>> Fair enough; I'm so used to bumping wal_buffers up to 16MB nowadays that
>> I forget sometimes that people actually run with the default where this
>> becomes an important consideration.
>
> Do you have any testing in favor of 16mb vs. lower/higher?
From some tests I had done some time ago, using separate spindles (RAID1)
for xlog, no battery, on 8.4, with stuff that generates lots of xlog
(INSERT INTO SELECT) :
When using a small wal_buffers, there was a problem when switching from
one xlog file to the next. Basically a fsync was issued, but most of the
previous log segment was still not written. So, postgres was waiting for
the fsync to finish. Of course, the default 64 kB of wal_buffers is
quickly filled up, and all writes wait for the end of this fsync. This
caused hiccups in the xlog traffic, and xlog throughput wassn't nearly as
high as the disks would allow. Sticking a sthetoscope on the xlog
harddrives revealed a lot more random accesses that I would have liked
(this is a much simpler solution than tracing the IOs, lol)
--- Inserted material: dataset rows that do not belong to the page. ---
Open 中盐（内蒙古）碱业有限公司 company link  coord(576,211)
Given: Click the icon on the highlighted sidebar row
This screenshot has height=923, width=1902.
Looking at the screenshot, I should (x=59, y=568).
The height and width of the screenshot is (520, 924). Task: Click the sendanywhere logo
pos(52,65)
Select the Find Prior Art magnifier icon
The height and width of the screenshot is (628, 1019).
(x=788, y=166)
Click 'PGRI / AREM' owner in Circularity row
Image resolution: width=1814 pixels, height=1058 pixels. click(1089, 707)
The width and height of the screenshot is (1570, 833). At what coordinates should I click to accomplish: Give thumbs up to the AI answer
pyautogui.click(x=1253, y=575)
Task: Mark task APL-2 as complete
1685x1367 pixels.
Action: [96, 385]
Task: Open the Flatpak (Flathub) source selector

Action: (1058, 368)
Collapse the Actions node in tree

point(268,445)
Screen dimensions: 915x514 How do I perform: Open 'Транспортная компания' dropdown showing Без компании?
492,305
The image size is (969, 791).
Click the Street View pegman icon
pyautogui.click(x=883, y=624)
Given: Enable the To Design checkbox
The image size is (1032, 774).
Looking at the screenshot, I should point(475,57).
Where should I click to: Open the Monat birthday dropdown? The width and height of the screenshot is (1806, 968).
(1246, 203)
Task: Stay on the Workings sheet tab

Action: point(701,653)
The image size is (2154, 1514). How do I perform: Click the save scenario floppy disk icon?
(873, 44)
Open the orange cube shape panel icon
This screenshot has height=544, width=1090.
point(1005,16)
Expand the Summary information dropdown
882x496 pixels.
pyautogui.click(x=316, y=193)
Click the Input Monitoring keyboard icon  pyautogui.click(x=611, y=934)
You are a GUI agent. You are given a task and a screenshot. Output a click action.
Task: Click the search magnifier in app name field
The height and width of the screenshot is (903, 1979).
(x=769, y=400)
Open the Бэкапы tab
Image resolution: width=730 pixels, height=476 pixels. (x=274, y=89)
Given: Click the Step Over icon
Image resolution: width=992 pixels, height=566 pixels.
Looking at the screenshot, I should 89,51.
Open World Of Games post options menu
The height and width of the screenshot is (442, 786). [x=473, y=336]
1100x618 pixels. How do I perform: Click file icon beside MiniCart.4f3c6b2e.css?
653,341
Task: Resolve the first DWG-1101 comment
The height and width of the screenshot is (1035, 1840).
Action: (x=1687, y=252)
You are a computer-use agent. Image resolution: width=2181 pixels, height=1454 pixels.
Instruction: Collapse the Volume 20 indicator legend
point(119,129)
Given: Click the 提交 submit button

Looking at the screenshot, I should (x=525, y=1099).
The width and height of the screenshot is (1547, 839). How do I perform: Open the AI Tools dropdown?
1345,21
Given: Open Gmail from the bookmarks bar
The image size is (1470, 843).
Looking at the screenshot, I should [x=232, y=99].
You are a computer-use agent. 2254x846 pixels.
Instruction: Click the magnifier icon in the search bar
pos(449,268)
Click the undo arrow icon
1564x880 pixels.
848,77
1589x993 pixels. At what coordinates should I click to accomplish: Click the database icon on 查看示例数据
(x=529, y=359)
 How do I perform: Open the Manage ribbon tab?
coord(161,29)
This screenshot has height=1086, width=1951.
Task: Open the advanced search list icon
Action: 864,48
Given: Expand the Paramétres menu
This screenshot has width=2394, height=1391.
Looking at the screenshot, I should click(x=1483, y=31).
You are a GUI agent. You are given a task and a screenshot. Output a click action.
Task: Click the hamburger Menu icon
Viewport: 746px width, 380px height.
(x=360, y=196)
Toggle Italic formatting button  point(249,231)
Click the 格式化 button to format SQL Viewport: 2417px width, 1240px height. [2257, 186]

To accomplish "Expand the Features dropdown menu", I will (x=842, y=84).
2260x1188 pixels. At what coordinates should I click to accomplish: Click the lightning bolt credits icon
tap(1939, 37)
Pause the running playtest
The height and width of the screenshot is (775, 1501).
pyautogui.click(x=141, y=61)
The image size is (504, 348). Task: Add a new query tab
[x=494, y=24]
I set wal writer delay to a very low setting (I dont remember which,
perhaps 1 ms) so the walwriter was in effect constantly flushing the wal
buffers to disk. I also used fdatasync instead of fsync. Then I set
wal_buffers to a rather high value, like 32-64 MB. Throughput and
performance were a lot better, and the xlog drives made a much more
"linear-access" noise.
What happened is that, since wal_buffers was larger than what the drives
can write in 1-2 rotations, it could absorb wal traffic during the time
postgres waits for fdatasync / wal segment change, so the inserts would
not have to wait. And lowering the walwriter delay made it write something
on each disk rotation, so that when a COMMIT or segment switch came, most
of the time, the WAL was already synced and there was no wait.
Just my 2 c ;)